Come si fa a non essere d’accordo con l’articolo sopra citato e sopratutto con Paolo e Mario è anni che si assiste ad una umiliazione nel cacciare i fagiani pronta caccia, “le galline da pollaio sono più selvatiche di questi fagiani puzzolenti”.
Basta non se ne può di questi ATC amministrati da incompetenti e anche la Federazione caccia con i suoi esperti non si capisce il perché anche loro non hanno capito della gestione ridicola priva di etica a di intelligenza è giunto il momento di smetterla e promuovere i lanci primaverili gli unici che sicuramente non daranno nell’immediato grossi risultati ma sicuramente quando il cacciatore con il suo ausiliario incontreranno un fagiano avranno davanti un fagiano “vero”. Se non incontreranno fagiani, pazienza avranno fatto una passeggiata respirando aria buona”.

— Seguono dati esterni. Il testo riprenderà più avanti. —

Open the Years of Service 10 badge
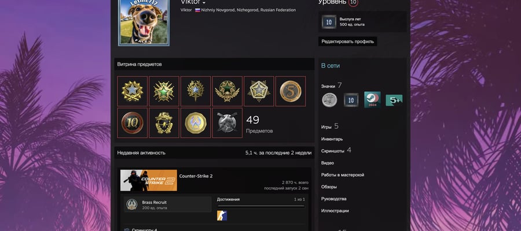This screenshot has width=521, height=231. coord(351,100)
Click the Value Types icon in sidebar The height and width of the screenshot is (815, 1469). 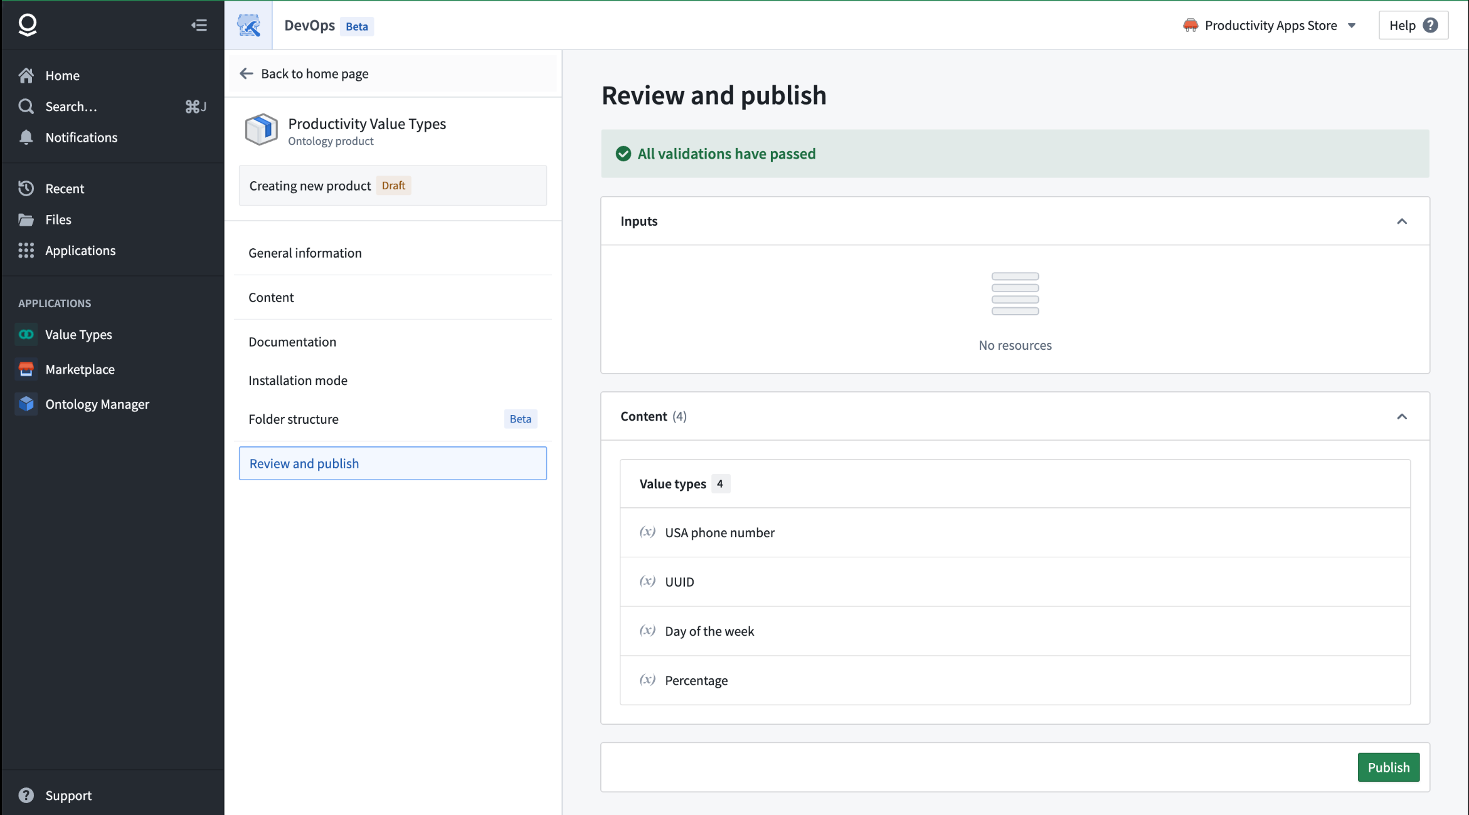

Per chi vuole cacciare fagiani pronta caccia, ci sono le riserve private che forniscono i fagiani puzzolenti facendo contenti i portatori di fucile con la licenza di caccia ma vi prego non chiamiamoli cacciatori, chiamiamoli : quaquaraquà i cacciatori veri sono un’altra cosa!
La verità purtroppo è questa, siamo in mano a gente incompetente, presidenti dell’ambito non cacciatori messi dalla politica, assessori regionali che di caccia non sanno nulla oppure fanno finta di non sapere inseguendo l’interesse politico, il “voto”, l’agricoltura che non da più spazio alle nidiate, secondo il mio punto di vista sono alcuni esempi che hanno portato la caccia in questa situazione.
Tutto pura verità…eppure gli habitat ,specialmente in Toscana per il fagiano ci sono eccome , ma è grassa trovarne 4 o 5 l anno …
Spero che una volta x tutti questi atc cominciano ha buttarli come si deve….
Articolo da diffondere in tutti gli ATC!!! Nel mio per fortuna i pronto caccia sono banditi e le popolazioni selvatiche stanno bene e ci danno grandi soddisfazioni! a noi il compito di sostenerle!!! con miglioramenti ambientali, controllo predatori, e tutti gli strumenti che hanno dimostrato l’efficacia per la salvaguardia delle specie selvatiche!!!
Per i pronto caccia si va nelle aziende agrituristiche!! non negli ATC!
Buongiorno Paolo, qual’è il tuo ATC?
Te lo chiediamo perché ci piacerebbe scrivere anche di esempi di gestione positiva.